The mental acrobatics of performing the arithmetic to figure out whether I’m going to be tapping into my rent and bills were eliminated by this one action. Now, all I have to do is determine whether or not I want to spend the day at a museum and then reward myself with lunch. Keeping track of the total amount of money I have available for frivolous spending in a separate account provides me the autonomy to invest my financial resources in pursuits that bring me joy.

3. Set up an automatic savings plan for unexpected costs

To assist readers in developing a schedule for establishing an emergency savings fund, De Leon gives a highly straightforward calculation for calculating a savings rate. An emergency fund is a pool of liquid assets that can be accessed quickly and is often stored in a high-yield savings account with enough money to cover three to six months’ worth of living costs in a crisis.

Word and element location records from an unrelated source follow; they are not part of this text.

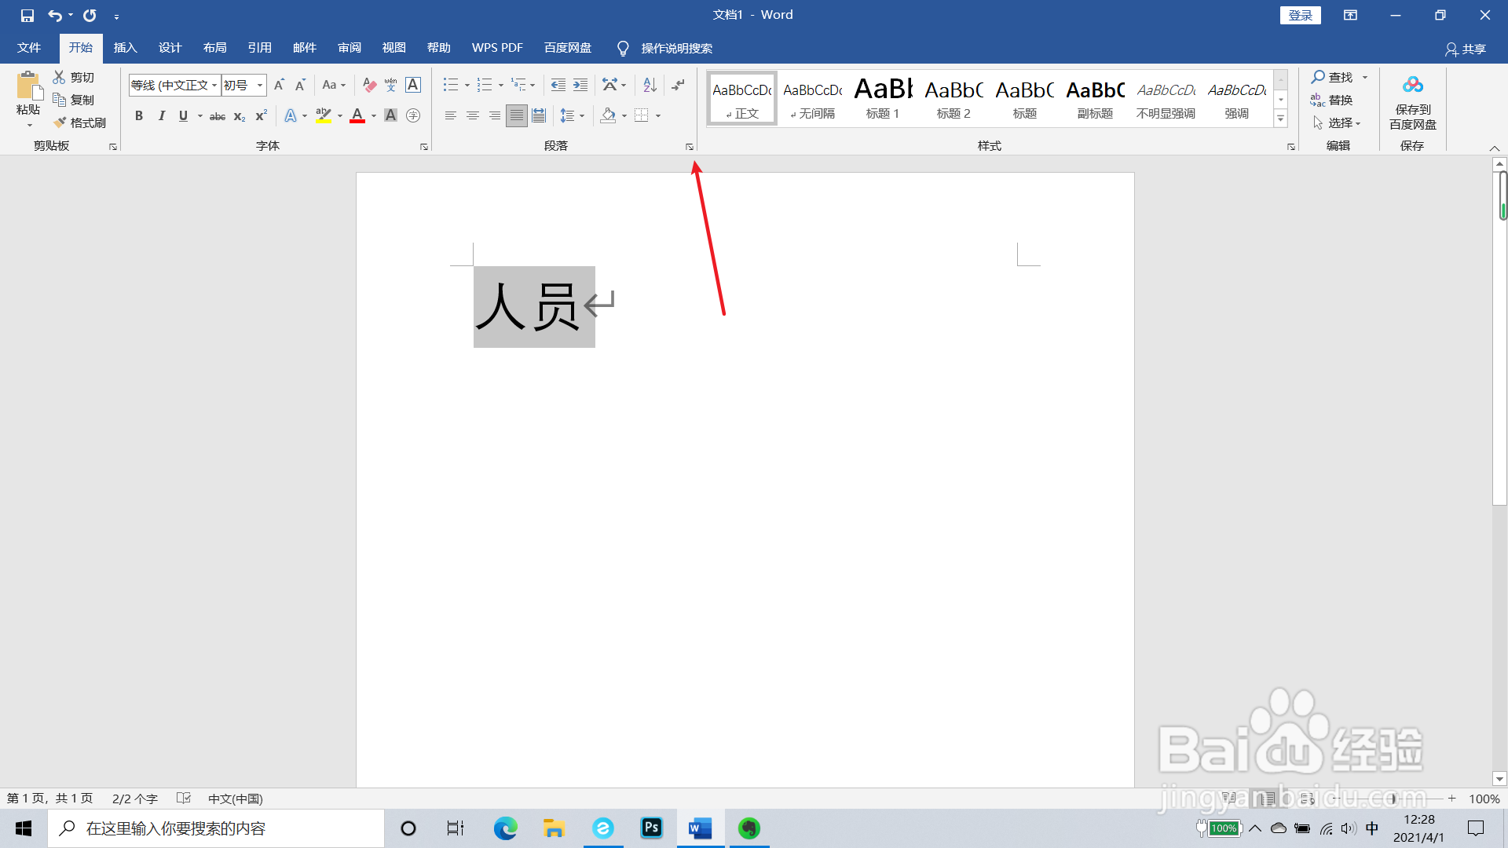Toggle bold on the selected text

coord(139,115)
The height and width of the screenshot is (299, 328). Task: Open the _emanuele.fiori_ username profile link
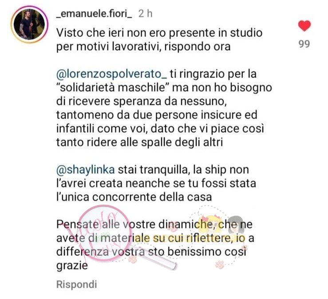tap(94, 14)
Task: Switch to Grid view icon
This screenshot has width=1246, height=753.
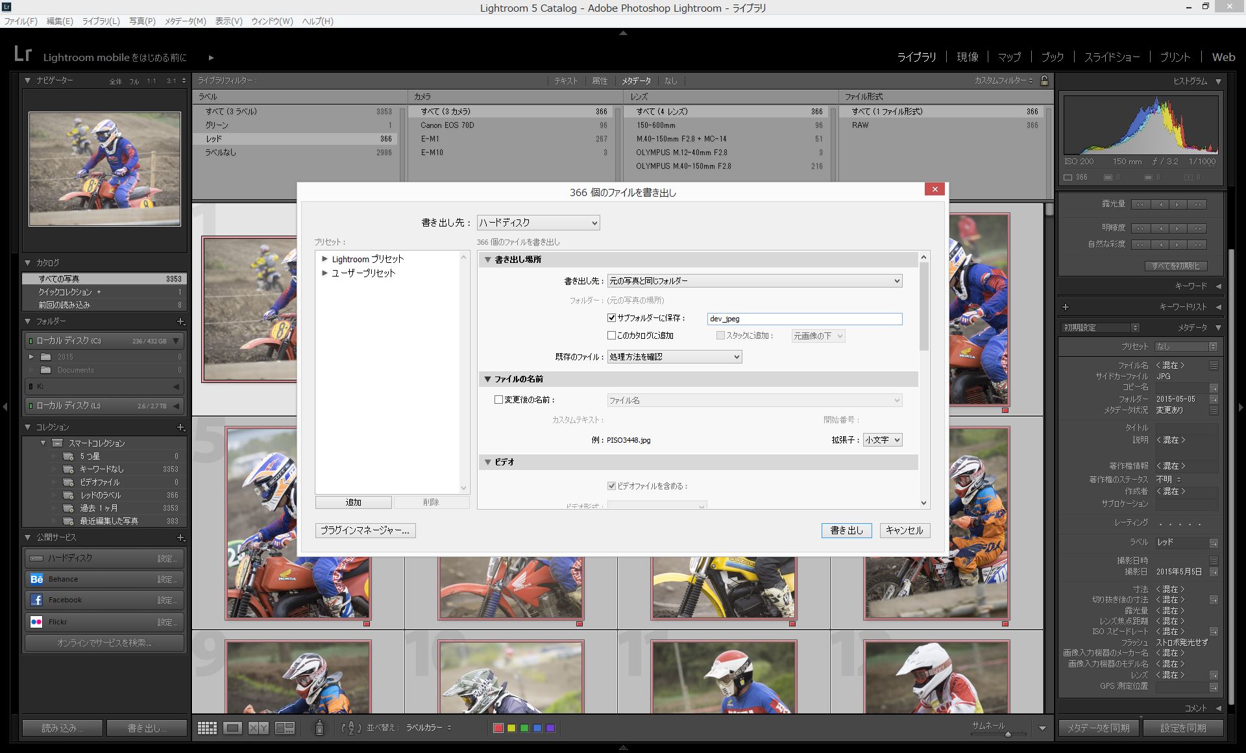Action: [207, 728]
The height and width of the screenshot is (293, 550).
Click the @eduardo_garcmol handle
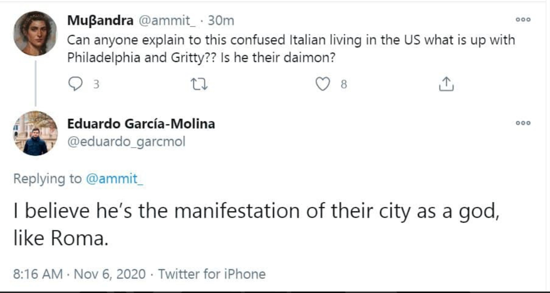point(126,141)
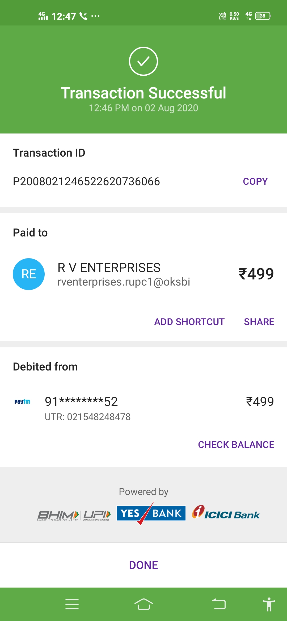Tap the BHIM UPI logo
Screen dimensions: 287x621
74,515
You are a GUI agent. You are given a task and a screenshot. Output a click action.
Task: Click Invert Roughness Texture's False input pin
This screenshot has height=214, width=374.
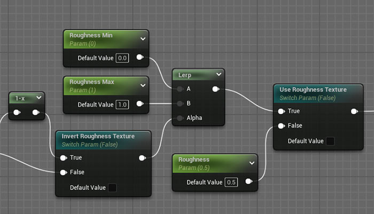coord(64,172)
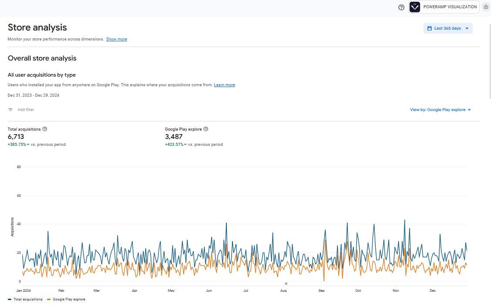This screenshot has width=491, height=307.
Task: Click the filter lines icon beside Add filter
Action: click(x=10, y=110)

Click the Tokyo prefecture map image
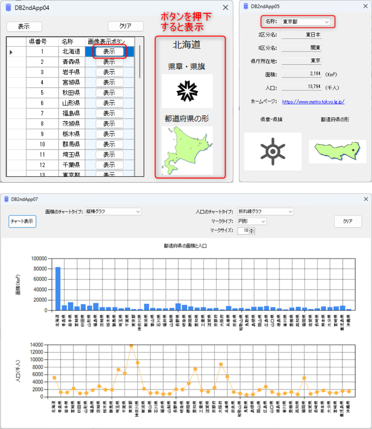tap(337, 151)

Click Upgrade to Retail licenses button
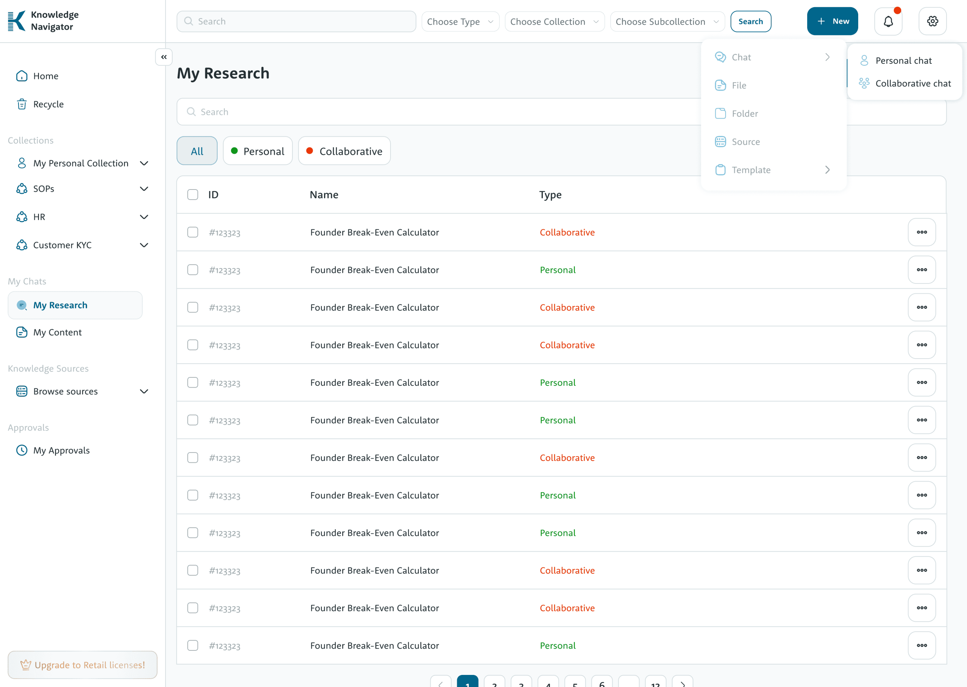83,665
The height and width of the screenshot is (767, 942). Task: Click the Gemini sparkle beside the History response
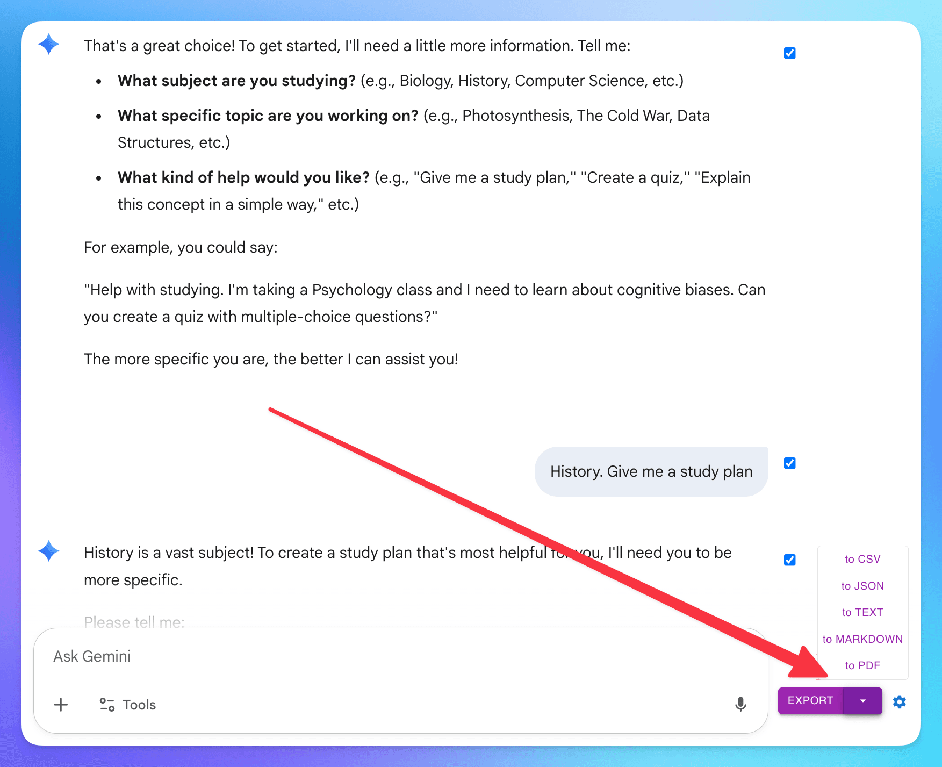(x=48, y=551)
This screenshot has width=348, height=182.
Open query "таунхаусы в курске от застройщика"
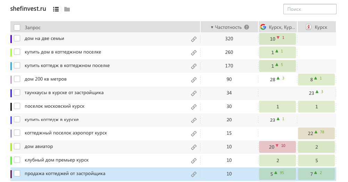tap(64, 93)
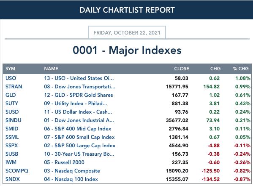Click the Friday, October 22, 2021 date box
The height and width of the screenshot is (186, 253).
point(127,32)
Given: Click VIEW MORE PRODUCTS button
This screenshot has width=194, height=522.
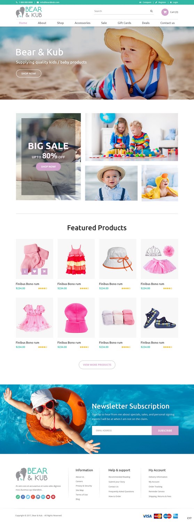Looking at the screenshot, I should click(x=97, y=365).
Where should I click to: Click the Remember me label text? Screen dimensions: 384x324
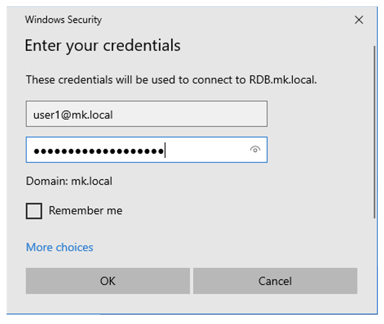[85, 210]
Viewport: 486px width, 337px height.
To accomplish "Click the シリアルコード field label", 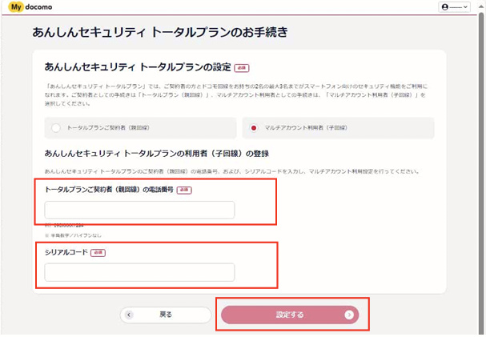I will click(x=66, y=252).
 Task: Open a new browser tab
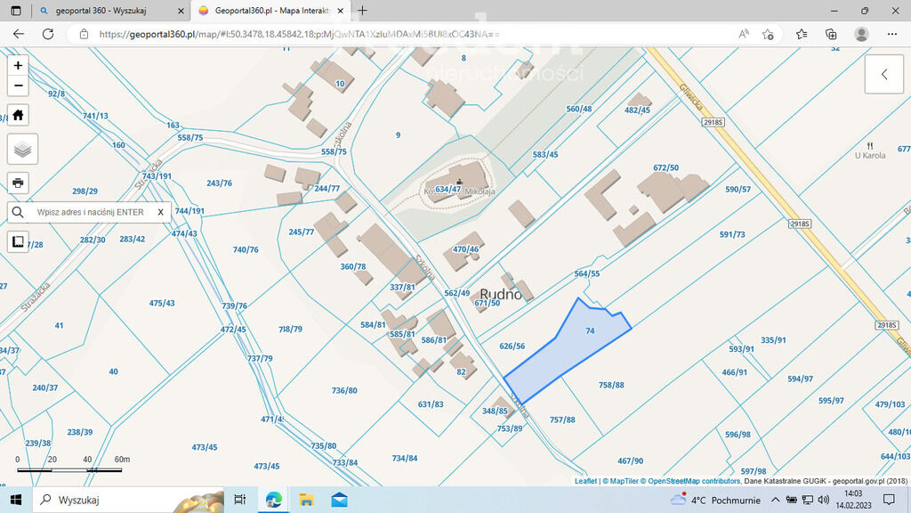point(362,11)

The formula for calculating the savings rate is as follows: (Monthly savings minus monthly take-home income) multiplied by 100.

My current savings rate is just 2% of my take-home pay each month due to the high expense of living in Los Angeles, and a significant portion of my paycheck goes toward paying off debt. It is humiliating to have come to that revelation about my money, and it is even more humbling to share it with thousands of people on the internet.

With my newly gained self-awareness, I prioritized setting up an automatic savings plan for the little amount of two percent of each paycheck that I set aside. When I have a few extra dollars left in the bank account that I call “Fun and BS,” it makes it that much more enjoyable and motivated to work on building up my emergency fund.